■ Problem description ■
A word-for-word copy of the data is what's wanted; pictures stay out of it.

Segment Open

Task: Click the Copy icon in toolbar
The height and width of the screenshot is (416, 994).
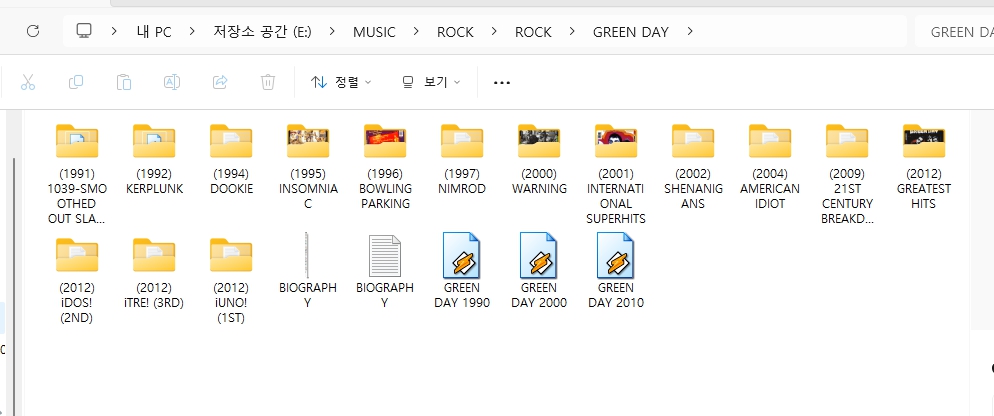Action: [76, 82]
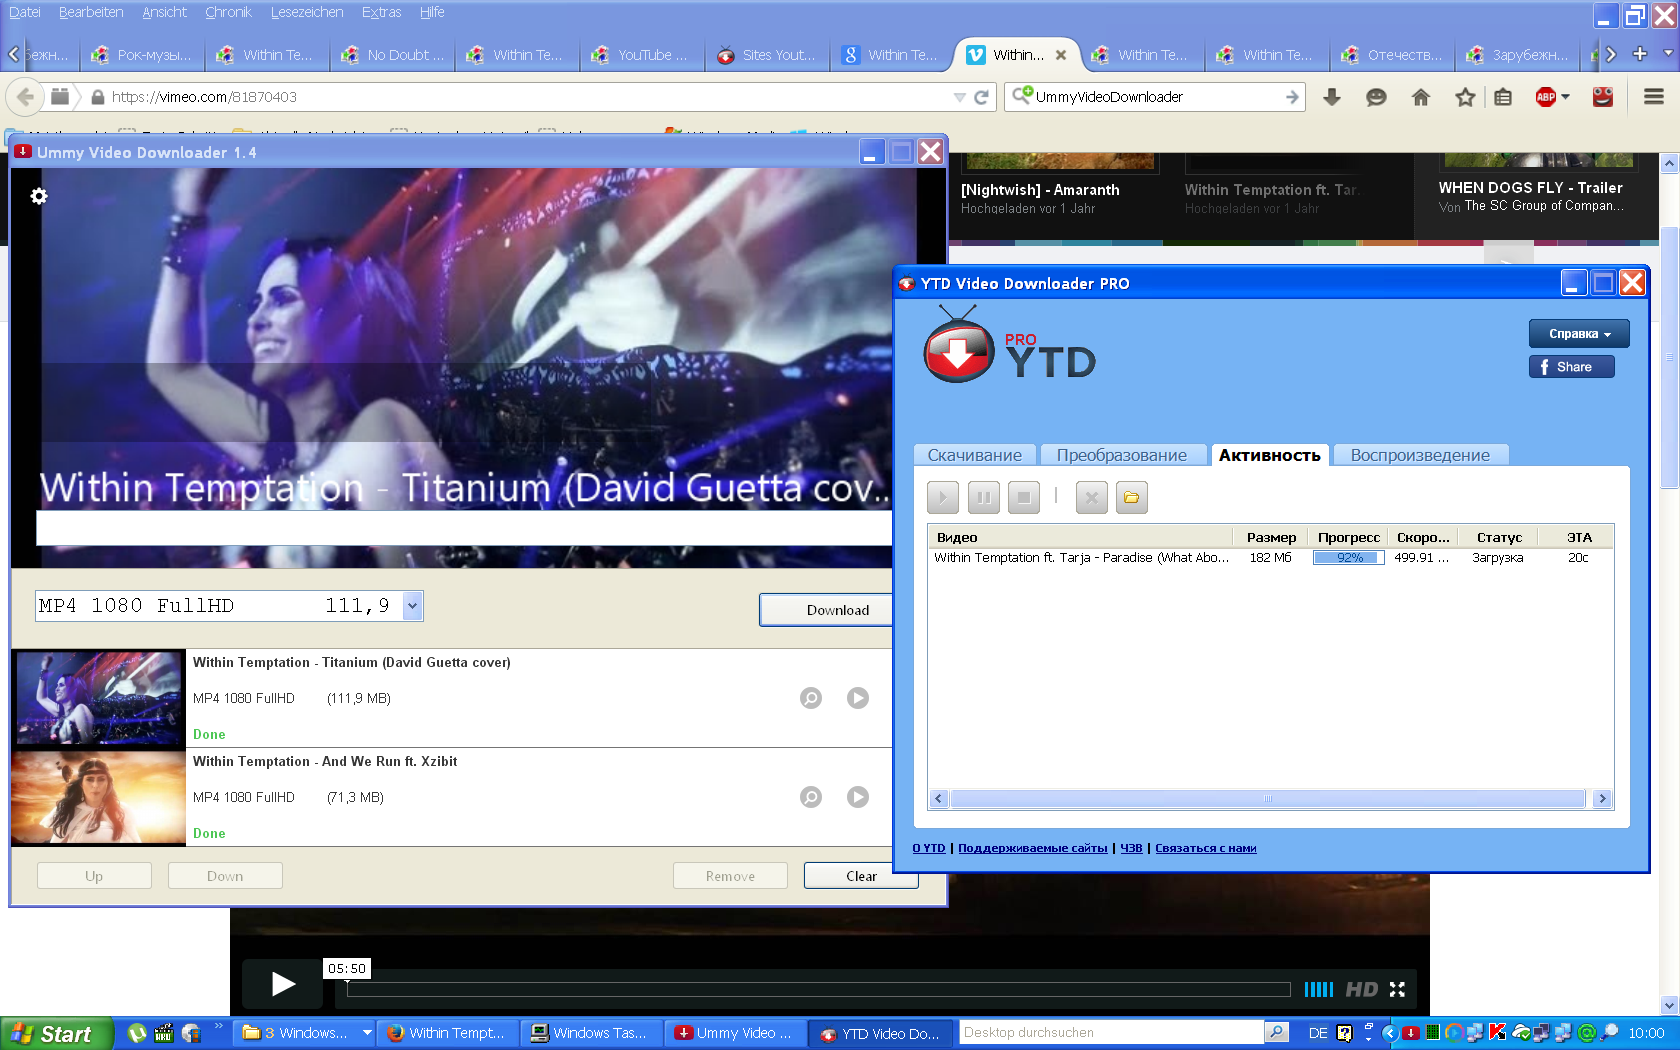1680x1050 pixels.
Task: Click the YTD stop download icon
Action: click(x=1023, y=497)
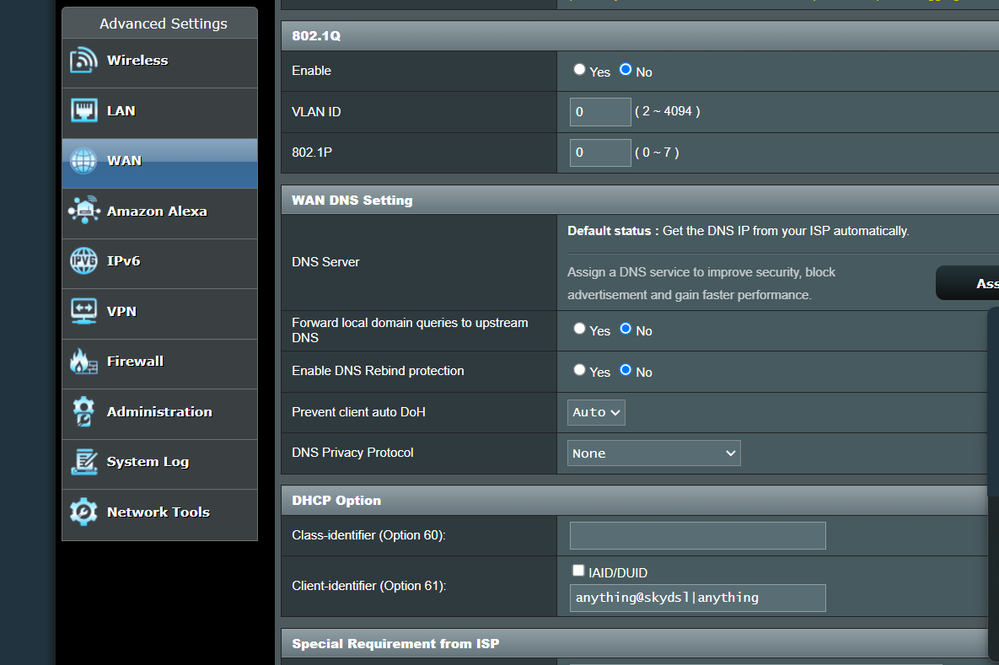Select Yes for forwarding local domain queries
The width and height of the screenshot is (999, 665).
point(580,329)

Segment Closed

■ Answer to this problem ■
Task: Click the Copy icon in toolbar
The height and width of the screenshot is (416, 994).
Action: [76, 82]
1680x1050 pixels.
Task: Click the YTD stop download icon
Action: click(x=1023, y=497)
Select Yes for forwarding local domain queries
The width and height of the screenshot is (999, 665).
point(580,329)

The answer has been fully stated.